[Your goal]: Please transcribe exactly, and only, the lines of the data below between the line holding "DreamWave (1104, 255)" and the line holding "35 / Beige (45, 2556)", inclusive.

[Stored data entries]:
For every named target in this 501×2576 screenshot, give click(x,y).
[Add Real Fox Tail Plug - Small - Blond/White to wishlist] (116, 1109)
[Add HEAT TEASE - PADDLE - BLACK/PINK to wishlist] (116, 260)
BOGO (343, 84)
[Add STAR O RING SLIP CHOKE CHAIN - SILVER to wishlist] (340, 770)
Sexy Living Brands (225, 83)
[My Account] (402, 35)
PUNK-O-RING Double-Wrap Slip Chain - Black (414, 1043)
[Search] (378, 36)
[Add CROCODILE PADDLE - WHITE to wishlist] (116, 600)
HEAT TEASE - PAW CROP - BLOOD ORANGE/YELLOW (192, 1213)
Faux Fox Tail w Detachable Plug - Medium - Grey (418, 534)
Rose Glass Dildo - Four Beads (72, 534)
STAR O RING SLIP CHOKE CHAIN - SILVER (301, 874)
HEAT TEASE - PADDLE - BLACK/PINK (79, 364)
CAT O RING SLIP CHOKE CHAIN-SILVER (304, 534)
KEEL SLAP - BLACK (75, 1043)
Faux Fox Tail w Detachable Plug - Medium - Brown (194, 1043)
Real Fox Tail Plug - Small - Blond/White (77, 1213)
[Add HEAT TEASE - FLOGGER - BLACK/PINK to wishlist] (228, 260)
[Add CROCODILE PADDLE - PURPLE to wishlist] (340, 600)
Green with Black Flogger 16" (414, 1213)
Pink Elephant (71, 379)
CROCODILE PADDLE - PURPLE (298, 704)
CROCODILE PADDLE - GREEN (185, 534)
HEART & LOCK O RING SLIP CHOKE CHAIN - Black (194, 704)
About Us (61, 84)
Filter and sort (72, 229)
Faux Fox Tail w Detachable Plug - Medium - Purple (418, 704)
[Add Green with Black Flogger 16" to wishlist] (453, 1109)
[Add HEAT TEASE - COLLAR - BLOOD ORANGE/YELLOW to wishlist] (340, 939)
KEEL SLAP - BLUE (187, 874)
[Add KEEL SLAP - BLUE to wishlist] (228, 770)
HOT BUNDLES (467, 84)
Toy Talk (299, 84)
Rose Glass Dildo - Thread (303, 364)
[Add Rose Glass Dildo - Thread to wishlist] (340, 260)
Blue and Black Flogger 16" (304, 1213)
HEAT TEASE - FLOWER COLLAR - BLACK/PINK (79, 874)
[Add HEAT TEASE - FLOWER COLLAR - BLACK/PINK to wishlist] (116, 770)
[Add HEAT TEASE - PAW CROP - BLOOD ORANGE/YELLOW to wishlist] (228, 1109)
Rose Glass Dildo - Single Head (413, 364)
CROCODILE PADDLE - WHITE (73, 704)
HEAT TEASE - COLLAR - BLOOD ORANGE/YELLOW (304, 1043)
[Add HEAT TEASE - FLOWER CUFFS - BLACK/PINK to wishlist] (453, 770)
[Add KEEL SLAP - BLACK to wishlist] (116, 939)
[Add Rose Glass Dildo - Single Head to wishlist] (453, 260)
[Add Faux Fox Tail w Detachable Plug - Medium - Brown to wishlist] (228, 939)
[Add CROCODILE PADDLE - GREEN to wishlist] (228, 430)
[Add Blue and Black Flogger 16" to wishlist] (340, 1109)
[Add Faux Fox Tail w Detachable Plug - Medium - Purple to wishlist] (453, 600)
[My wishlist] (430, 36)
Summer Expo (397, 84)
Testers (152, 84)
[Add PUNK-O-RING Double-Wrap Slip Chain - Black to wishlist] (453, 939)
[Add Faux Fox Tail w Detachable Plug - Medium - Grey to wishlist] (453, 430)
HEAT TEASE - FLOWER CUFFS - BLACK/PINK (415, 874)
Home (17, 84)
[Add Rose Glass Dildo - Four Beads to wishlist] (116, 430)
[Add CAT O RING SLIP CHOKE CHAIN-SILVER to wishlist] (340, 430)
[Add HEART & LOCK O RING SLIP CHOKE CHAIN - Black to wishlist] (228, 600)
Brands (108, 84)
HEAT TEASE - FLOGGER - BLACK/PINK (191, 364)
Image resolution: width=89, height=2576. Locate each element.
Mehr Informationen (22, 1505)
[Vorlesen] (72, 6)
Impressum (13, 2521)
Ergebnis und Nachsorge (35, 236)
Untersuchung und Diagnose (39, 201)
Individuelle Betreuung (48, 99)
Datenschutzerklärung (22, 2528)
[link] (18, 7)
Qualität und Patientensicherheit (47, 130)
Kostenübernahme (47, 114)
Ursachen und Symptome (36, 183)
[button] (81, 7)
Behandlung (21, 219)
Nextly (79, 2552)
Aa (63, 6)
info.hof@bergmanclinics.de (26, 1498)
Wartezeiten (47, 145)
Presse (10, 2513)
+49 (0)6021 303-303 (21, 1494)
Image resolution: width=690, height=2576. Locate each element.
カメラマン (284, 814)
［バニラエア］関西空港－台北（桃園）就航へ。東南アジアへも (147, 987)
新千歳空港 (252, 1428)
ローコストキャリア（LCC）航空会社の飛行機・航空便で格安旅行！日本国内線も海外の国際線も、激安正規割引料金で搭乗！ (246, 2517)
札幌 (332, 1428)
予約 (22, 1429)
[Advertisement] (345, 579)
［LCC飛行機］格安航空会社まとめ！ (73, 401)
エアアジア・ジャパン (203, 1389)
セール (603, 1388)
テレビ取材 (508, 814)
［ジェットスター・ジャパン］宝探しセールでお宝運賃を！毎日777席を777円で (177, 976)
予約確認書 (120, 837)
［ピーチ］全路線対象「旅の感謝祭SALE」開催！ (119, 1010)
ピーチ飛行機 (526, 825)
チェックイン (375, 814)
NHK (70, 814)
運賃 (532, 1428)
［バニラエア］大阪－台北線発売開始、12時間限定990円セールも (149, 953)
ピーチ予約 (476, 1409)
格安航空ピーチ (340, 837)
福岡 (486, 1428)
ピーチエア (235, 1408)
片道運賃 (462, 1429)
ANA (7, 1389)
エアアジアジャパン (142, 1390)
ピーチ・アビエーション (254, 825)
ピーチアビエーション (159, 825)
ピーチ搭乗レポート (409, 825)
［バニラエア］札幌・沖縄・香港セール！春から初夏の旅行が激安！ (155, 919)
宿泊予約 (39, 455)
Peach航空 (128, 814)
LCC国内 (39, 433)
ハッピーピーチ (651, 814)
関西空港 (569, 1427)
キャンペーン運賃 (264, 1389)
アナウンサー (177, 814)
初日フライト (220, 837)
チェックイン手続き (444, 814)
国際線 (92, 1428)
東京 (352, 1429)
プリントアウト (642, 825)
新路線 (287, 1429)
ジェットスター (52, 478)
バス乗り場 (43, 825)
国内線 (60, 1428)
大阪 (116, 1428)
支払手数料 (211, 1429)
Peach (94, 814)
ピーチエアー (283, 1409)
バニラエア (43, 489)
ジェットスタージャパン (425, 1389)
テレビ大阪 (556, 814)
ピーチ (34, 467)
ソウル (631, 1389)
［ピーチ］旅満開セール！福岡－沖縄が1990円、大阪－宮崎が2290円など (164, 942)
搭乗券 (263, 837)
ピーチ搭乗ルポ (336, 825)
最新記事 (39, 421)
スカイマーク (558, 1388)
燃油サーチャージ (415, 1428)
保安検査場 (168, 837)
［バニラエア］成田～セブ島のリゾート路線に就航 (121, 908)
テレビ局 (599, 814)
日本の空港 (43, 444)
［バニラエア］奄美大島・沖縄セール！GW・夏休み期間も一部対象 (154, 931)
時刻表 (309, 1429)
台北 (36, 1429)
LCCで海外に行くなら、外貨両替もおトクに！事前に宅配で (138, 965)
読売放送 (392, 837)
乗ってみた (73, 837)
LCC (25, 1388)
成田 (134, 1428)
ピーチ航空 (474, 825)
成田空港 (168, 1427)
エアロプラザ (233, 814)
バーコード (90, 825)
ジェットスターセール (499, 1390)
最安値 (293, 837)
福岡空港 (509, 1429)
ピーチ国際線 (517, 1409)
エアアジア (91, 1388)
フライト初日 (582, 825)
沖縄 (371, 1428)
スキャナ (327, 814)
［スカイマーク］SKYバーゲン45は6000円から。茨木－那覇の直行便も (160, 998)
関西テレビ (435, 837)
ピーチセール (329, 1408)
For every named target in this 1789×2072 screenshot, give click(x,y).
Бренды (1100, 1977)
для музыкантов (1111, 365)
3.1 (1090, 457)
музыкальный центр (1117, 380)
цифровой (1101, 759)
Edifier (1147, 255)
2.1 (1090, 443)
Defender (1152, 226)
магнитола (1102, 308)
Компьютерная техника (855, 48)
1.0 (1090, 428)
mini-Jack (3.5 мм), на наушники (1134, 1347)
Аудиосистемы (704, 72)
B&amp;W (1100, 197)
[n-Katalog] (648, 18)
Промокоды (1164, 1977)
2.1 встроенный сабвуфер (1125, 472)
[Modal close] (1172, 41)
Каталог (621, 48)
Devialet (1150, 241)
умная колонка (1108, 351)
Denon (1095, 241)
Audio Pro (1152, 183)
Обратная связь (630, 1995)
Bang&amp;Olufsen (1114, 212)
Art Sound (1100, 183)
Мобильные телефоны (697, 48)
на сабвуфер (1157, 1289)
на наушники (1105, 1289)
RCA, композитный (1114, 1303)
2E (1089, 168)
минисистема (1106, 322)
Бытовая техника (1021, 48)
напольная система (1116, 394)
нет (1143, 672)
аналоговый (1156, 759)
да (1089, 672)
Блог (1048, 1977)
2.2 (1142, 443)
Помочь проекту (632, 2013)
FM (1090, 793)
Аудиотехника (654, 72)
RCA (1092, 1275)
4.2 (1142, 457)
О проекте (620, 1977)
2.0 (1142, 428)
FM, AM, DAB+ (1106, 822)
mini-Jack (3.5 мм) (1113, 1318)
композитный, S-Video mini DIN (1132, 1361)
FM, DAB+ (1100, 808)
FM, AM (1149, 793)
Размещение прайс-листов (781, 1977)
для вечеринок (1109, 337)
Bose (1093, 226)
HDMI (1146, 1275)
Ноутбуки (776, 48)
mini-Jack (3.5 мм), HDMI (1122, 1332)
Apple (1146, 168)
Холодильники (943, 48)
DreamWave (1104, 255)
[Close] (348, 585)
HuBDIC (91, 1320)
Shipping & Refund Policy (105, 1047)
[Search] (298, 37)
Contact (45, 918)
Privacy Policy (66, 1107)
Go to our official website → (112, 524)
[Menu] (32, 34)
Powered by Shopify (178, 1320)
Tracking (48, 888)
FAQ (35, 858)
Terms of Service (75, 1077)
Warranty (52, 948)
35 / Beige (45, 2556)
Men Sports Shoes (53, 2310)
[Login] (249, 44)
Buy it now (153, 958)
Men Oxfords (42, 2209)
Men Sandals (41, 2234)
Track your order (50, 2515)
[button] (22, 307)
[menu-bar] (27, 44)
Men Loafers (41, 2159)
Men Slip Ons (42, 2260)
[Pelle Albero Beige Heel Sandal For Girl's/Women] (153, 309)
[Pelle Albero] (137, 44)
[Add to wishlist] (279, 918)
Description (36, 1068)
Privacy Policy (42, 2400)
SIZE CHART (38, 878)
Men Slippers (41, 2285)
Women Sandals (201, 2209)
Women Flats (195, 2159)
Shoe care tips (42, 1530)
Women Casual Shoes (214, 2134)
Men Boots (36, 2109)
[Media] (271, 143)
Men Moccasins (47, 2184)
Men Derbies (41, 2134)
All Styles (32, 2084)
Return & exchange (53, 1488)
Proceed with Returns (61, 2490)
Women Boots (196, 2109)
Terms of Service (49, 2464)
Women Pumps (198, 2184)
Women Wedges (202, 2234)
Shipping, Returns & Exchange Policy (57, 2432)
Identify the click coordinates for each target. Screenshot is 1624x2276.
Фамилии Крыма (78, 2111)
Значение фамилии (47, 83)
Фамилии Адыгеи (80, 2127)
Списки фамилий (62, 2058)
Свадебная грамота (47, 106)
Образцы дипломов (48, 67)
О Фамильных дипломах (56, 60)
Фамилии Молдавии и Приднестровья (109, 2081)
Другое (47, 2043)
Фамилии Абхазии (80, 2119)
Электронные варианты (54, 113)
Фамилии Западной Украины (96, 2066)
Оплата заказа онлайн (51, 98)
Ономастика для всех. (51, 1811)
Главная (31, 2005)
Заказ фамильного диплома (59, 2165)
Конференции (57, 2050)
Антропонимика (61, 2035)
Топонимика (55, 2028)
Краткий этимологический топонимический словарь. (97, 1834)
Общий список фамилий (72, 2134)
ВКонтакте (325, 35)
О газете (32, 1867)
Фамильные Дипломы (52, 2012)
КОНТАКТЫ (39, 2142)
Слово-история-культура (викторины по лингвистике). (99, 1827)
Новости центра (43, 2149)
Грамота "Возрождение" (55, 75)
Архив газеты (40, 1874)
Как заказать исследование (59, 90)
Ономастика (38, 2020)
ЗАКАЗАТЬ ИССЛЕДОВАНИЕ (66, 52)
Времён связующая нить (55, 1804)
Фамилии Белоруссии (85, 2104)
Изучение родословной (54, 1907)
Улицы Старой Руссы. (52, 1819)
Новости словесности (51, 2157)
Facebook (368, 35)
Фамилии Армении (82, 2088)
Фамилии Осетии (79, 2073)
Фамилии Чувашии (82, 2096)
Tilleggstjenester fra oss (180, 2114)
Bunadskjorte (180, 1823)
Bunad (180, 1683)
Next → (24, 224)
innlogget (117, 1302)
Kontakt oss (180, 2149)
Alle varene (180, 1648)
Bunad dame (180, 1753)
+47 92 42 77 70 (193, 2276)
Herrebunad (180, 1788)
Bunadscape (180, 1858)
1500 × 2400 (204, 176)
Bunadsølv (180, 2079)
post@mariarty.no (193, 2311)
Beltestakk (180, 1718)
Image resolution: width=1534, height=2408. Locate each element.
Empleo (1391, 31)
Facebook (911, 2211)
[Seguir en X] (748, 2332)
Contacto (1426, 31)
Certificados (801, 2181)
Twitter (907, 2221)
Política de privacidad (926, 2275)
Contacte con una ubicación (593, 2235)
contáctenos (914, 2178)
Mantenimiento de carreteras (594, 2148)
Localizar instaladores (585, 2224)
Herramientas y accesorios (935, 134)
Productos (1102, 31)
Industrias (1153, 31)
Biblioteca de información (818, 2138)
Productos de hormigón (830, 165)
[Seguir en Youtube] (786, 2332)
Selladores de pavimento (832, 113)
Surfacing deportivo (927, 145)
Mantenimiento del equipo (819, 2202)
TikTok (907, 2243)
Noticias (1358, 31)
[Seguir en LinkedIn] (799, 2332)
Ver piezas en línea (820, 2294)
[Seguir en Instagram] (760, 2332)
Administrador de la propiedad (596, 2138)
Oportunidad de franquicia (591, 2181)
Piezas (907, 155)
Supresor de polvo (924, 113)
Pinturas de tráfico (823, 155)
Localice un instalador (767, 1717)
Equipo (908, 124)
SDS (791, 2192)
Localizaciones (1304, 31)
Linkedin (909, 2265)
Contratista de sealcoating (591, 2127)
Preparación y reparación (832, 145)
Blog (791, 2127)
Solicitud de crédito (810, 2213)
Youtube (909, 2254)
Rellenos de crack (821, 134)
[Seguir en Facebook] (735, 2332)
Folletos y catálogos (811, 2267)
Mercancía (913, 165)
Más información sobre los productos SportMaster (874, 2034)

[Problem solution]:
DreamWave (1104, 255)
[Close] (348, 585)
HuBDIC (91, 1320)
Shipping & Refund Policy (105, 1047)
[Search] (298, 37)
Contact (45, 918)
Privacy Policy (66, 1107)
Go to our official website → (112, 524)
[Menu] (32, 34)
Powered by Shopify (178, 1320)
Tracking (48, 888)
FAQ (35, 858)
Terms of Service (75, 1077)
Warranty (52, 948)
35 / Beige (45, 2556)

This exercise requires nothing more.